O serviço oferecido pelas startups é totalmente automatizado. O cliente responde a algumas perguntas que ajudam a traçar seu perfil de risco e objetivo financeiro (guardar dinheiro para a aposentadoria, pagar a faculdade dos filhos e assim por diante). Com os dados, o algoritmo sugere os investimentos mais adequados.
Em geral, a carteira é bastante simples: divide-se entre fundos de renda fixa e ETFs (fundos de ações que seguem o desempenho de índices de mercado). Para concorrer com as companhias tradicionais e atrair o investidor que deixa o dinheiro no banco, as startups cobram taxas de administração geralmente mais baixas, que variam de 0,15% a 0,5% por ano (as assessorias tradicionais costumam cobrar de 0,5% a 1% por ano).
Além disso, as startups têm investimentos iniciais reduzidos. No caso da Betterment, o valor inicial é livre. Não existem dados para comparar se os algoritmos trazem resultados melhores ou piores do que uma assessoria olho no olho — o que coloca uma grande interrogação sobre o serviço —, mas a facilidade tem atraído clientes.
Em 12 meses, o valor gerenciado pelas 11 maiores startups cresceu 34%, somando 21 bilhões de dólares, de acordo com a consultoria americana Corporate Insight, especializada no setor financeiro.
O número ainda é insignificante se comparado ao total de 25 trilhões de dólares aplicados no mercado financeiro americano, mas um relatório do banco Citi, publicado em julho, estima que o valor pode atingir 3,4 trilhões de dólares em dez anos. O movimento não se restringe a startups. Grandes grupos financeiros já abraçaram essa tecnologia.

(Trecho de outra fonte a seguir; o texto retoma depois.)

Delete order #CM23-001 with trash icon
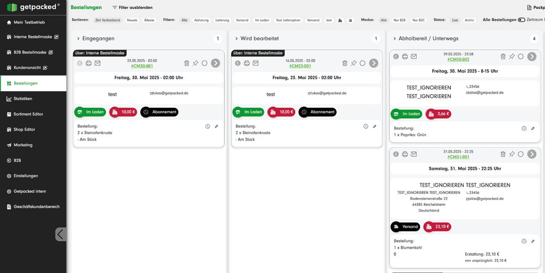Screen dimensions: 545x273 [345, 63]
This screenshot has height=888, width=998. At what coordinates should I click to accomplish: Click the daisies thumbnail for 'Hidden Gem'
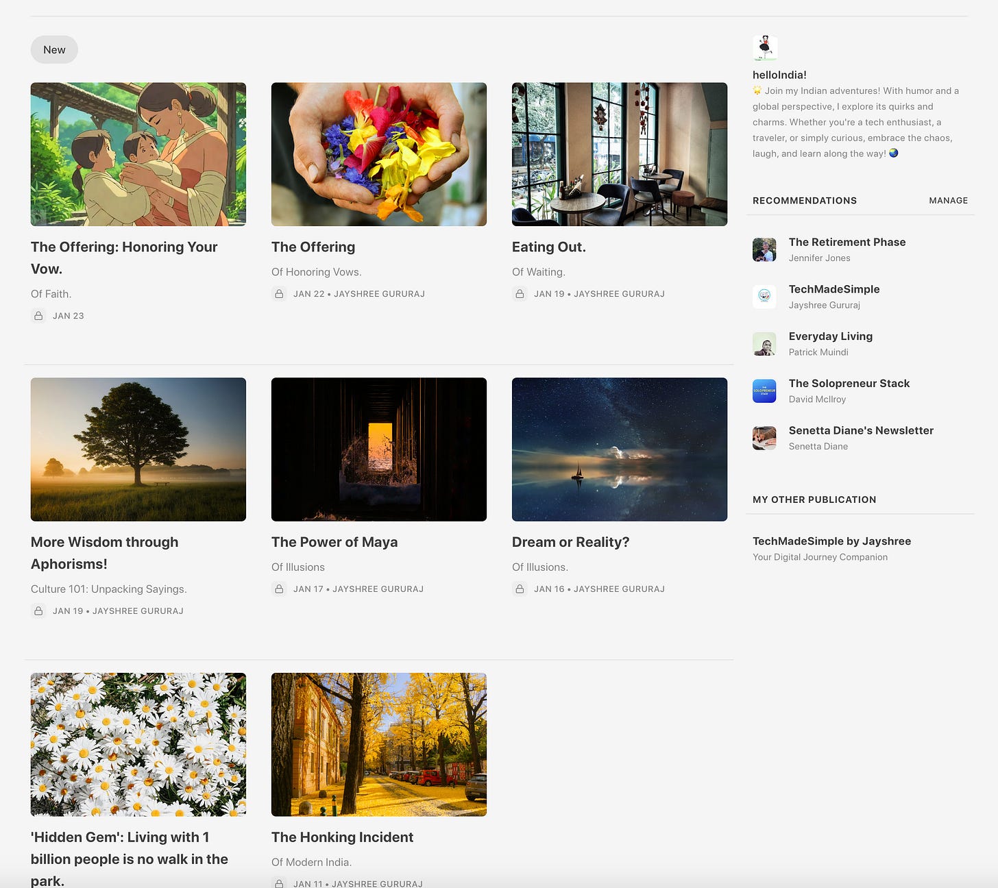[x=138, y=743]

Em agosto, a maior gestora de fundos do mundo, a americana BlackRock, comprou a FutureAdvisor, outro “consultor-robô” dos Estados Unidos. E as gestoras tradicionais Vanguard e Charles Schwab lançaram os próprios serviços automatizados há menos de um ano.
No Brasil, a mudança ainda é tímida. A primeira startup do setor é a Magnetis, de São Paulo, criada pelo administrador Luciano Tavares, que foi sócio da gestora Nest Investimentos durante dez anos. A empresa começou a operar em março e recebeu um investimento de 3 milhões de reais dos fundos brasileiros Monashees e Redpoint e.Ventures e do americano 500Startups.

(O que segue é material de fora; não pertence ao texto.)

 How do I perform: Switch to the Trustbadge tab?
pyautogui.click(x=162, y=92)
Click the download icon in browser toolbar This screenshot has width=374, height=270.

A Magnetis não divulga a quantidade de recursos gerenciada nem a de consumidores. “Os clientes de startups como a nossa costumam ser profissionais que acumularam patrimônio mas não têm tempo para investir no mercado financeiro”, diz Tavares. Apesar do interesse sobre os “consultores-robôs”, o modelo carrega dúvidas.
O relatório do Citi aponta uma série de pontos negativos: a concorrência com empresas estabelecidas; a possibilidade de os ETFs apresentarem desempenho pior do que os fundos de ações com metas superiores; e a barreira para ganhar a confiança de clientes acima de 50 anos, que, em geral, são os maiores investidores.
Além disso, como surgiram no começo da década, as startups ainda não passaram por uma crise financeira e não se sabe a efetividade dos sistemas nesse cenário.
“Temos de ver como esse segmento se comporta em uma desaceleração global”, diz Rajesh Kandaswamy, diretor de pesquisa no setor financeiro da consultoria americana Gartner. O passado mostra que nem o melhor modelo matemático é capaz de prever uma grande crise.